[begin RECORDS FOR THIS EXERCISE]

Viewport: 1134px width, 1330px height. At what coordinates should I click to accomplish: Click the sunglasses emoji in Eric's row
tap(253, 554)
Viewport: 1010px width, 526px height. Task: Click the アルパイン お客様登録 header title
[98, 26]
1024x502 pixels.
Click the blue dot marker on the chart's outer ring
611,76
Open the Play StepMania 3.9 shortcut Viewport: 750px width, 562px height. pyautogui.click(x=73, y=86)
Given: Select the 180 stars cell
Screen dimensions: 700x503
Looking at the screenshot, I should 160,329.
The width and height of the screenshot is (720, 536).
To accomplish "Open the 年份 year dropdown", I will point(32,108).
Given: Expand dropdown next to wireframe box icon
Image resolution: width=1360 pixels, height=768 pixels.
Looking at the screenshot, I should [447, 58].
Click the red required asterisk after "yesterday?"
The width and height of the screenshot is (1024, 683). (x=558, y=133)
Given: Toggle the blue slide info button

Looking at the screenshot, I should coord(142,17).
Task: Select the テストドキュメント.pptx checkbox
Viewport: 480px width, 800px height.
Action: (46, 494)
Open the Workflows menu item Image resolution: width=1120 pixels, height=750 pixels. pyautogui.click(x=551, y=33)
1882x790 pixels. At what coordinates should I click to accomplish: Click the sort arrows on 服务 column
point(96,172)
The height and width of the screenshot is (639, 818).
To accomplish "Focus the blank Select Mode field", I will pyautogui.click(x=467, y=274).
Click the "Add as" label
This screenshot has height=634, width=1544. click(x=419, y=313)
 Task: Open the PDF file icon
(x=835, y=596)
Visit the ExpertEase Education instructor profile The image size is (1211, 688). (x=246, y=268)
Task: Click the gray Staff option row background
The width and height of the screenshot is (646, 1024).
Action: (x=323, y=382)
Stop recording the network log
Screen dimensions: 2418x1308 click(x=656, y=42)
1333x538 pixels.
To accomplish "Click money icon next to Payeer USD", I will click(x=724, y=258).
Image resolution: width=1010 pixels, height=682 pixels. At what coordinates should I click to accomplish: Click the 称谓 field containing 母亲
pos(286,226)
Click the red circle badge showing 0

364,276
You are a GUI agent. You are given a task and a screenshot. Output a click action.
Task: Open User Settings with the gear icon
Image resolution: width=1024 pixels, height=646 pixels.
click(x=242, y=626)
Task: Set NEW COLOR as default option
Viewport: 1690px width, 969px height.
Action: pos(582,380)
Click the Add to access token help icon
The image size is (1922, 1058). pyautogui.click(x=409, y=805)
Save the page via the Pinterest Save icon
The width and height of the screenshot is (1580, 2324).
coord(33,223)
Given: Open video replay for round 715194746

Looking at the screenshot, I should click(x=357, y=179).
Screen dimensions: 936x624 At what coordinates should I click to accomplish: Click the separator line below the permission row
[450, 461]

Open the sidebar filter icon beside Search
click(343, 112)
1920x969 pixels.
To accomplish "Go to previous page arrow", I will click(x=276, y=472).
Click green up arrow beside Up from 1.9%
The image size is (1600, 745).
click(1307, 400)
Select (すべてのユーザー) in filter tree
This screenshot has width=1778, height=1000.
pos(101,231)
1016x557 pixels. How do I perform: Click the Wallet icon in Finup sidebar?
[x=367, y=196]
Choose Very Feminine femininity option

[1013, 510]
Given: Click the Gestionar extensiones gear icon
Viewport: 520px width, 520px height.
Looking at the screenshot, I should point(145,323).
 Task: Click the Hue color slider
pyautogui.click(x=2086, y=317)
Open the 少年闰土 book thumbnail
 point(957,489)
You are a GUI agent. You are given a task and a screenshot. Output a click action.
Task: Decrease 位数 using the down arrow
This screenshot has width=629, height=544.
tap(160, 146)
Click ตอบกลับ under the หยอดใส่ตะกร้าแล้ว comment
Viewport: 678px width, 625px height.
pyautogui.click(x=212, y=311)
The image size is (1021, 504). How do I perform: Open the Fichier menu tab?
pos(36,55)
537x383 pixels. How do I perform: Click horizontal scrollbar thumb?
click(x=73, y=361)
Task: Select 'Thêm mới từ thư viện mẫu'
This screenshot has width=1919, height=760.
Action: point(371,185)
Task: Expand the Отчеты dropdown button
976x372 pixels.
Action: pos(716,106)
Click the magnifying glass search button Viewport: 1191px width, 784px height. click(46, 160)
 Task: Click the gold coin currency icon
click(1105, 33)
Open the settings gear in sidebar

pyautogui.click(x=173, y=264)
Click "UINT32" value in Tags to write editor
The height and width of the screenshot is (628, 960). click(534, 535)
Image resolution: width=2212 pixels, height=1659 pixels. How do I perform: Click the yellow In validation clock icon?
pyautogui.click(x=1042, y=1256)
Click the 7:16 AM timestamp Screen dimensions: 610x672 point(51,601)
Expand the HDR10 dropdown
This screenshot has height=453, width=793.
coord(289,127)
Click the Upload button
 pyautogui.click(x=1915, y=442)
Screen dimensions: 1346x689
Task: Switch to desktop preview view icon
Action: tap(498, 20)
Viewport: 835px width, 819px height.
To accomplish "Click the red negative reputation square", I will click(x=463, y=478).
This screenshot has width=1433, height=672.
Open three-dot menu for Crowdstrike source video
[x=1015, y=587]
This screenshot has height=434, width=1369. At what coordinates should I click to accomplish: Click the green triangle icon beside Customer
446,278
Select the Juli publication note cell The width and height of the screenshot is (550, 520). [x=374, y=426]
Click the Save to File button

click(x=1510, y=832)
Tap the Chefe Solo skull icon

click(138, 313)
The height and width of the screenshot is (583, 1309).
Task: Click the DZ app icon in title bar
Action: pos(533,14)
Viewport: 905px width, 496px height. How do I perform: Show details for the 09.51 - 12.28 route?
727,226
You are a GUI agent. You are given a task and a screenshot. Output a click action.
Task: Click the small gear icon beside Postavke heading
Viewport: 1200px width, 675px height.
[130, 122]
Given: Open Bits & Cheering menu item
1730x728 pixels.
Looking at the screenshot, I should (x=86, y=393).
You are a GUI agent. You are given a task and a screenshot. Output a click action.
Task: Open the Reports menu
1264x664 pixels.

[end RECORDS FOR THIS EXERCISE]

WORK TO DO - Reproduce all of the records above word for word, without changing, adding, or leaving out anything.

REPLY TO THE EXERCISE -
Viewport: 1134px width, 1330px height. At what coordinates should I click to accomplish: Click the sunglasses emoji in Eric's row
tap(253, 554)
Viewport: 1010px width, 526px height. Task: Click the アルパイン お客様登録 header title
[98, 26]
1024x502 pixels.
Click the blue dot marker on the chart's outer ring
611,76
Open the Play StepMania 3.9 shortcut Viewport: 750px width, 562px height. pyautogui.click(x=73, y=86)
Given: Select the 180 stars cell
Screen dimensions: 700x503
Looking at the screenshot, I should 160,329.
The width and height of the screenshot is (720, 536).
To accomplish "Open the 年份 year dropdown", I will point(32,108).
Given: Expand dropdown next to wireframe box icon
Image resolution: width=1360 pixels, height=768 pixels.
Looking at the screenshot, I should [447, 58].
Click the red required asterisk after "yesterday?"
The width and height of the screenshot is (1024, 683). (x=558, y=133)
Given: Toggle the blue slide info button

Looking at the screenshot, I should coord(142,17).
Task: Select the テストドキュメント.pptx checkbox
Viewport: 480px width, 800px height.
Action: (46, 494)
Open the Workflows menu item Image resolution: width=1120 pixels, height=750 pixels. pyautogui.click(x=551, y=33)
1882x790 pixels. At what coordinates should I click to accomplish: Click the sort arrows on 服务 column
point(96,172)
The height and width of the screenshot is (639, 818).
To accomplish "Focus the blank Select Mode field", I will pyautogui.click(x=467, y=274).
Click the "Add as" label
This screenshot has height=634, width=1544. click(x=419, y=313)
 Task: Open the PDF file icon
(x=835, y=596)
Visit the ExpertEase Education instructor profile The image size is (1211, 688). (x=246, y=268)
Task: Click the gray Staff option row background
The width and height of the screenshot is (646, 1024).
Action: (x=323, y=382)
Stop recording the network log
Screen dimensions: 2418x1308 click(x=656, y=42)
1333x538 pixels.
To accomplish "Click money icon next to Payeer USD", I will click(x=724, y=258).
Image resolution: width=1010 pixels, height=682 pixels. At what coordinates should I click to accomplish: Click the 称谓 field containing 母亲
pos(286,226)
Click the red circle badge showing 0

364,276
You are a GUI agent. You are given a task and a screenshot. Output a click action.
Task: Open User Settings with the gear icon
Image resolution: width=1024 pixels, height=646 pixels.
click(x=242, y=626)
Task: Set NEW COLOR as default option
Viewport: 1690px width, 969px height.
Action: pos(582,380)
Click the Add to access token help icon
The image size is (1922, 1058). pyautogui.click(x=409, y=805)
Save the page via the Pinterest Save icon
The width and height of the screenshot is (1580, 2324).
coord(33,223)
Given: Open video replay for round 715194746

Looking at the screenshot, I should click(x=357, y=179).
Screen dimensions: 936x624 At what coordinates should I click to accomplish: Click the separator line below the permission row
[450, 461]

Open the sidebar filter icon beside Search
click(343, 112)
1920x969 pixels.
To accomplish "Go to previous page arrow", I will click(x=276, y=472).
Click green up arrow beside Up from 1.9%
The image size is (1600, 745).
click(1307, 400)
Select (すべてのユーザー) in filter tree
This screenshot has width=1778, height=1000.
pos(101,231)
1016x557 pixels. How do I perform: Click the Wallet icon in Finup sidebar?
[x=367, y=196]
Choose Very Feminine femininity option

[1013, 510]
Given: Click the Gestionar extensiones gear icon
Viewport: 520px width, 520px height.
Looking at the screenshot, I should point(145,323).
 Task: Click the Hue color slider
pyautogui.click(x=2086, y=317)
Open the 少年闰土 book thumbnail
 point(957,489)
You are a GUI agent. You are given a task and a screenshot. Output a click action.
Task: Decrease 位数 using the down arrow
This screenshot has width=629, height=544.
tap(160, 146)
Click ตอบกลับ under the หยอดใส่ตะกร้าแล้ว comment
Viewport: 678px width, 625px height.
pyautogui.click(x=212, y=311)
The image size is (1021, 504). How do I perform: Open the Fichier menu tab?
pos(36,55)
537x383 pixels. How do I perform: Click horizontal scrollbar thumb?
click(x=73, y=361)
Task: Select 'Thêm mới từ thư viện mẫu'
This screenshot has width=1919, height=760.
Action: point(371,185)
Task: Expand the Отчеты dropdown button
976x372 pixels.
Action: pos(716,106)
Click the magnifying glass search button Viewport: 1191px width, 784px height. click(46, 160)
 Task: Click the gold coin currency icon
click(1105, 33)
Open the settings gear in sidebar

pyautogui.click(x=173, y=264)
Click "UINT32" value in Tags to write editor
The height and width of the screenshot is (628, 960). click(534, 535)
Image resolution: width=2212 pixels, height=1659 pixels. How do I perform: Click the yellow In validation clock icon?
pyautogui.click(x=1042, y=1256)
Click the 7:16 AM timestamp Screen dimensions: 610x672 point(51,601)
Expand the HDR10 dropdown
This screenshot has height=453, width=793.
coord(289,127)
Click the Upload button
 pyautogui.click(x=1915, y=442)
Screen dimensions: 1346x689
Task: Switch to desktop preview view icon
Action: tap(498, 20)
Viewport: 835px width, 819px height.
To accomplish "Click the red negative reputation square", I will click(x=463, y=478).
This screenshot has width=1433, height=672.
Open three-dot menu for Crowdstrike source video
[x=1015, y=587]
This screenshot has height=434, width=1369. At what coordinates should I click to accomplish: Click the green triangle icon beside Customer
446,278
Select the Juli publication note cell The width and height of the screenshot is (550, 520). [x=374, y=426]
Click the Save to File button

click(x=1510, y=832)
Tap the Chefe Solo skull icon

click(138, 313)
The height and width of the screenshot is (583, 1309).
Task: Click the DZ app icon in title bar
Action: pos(533,14)
Viewport: 905px width, 496px height. How do I perform: Show details for the 09.51 - 12.28 route?
727,226
You are a GUI agent. You are given a task and a screenshot. Output a click action.
Task: Click the small gear icon beside Postavke heading
Viewport: 1200px width, 675px height.
[130, 122]
Given: Open Bits & Cheering menu item
1730x728 pixels.
Looking at the screenshot, I should (x=86, y=393).
You are a GUI agent. You are given a task and a screenshot. Output a click action.
Task: Open the Reports menu
1264x664 pixels.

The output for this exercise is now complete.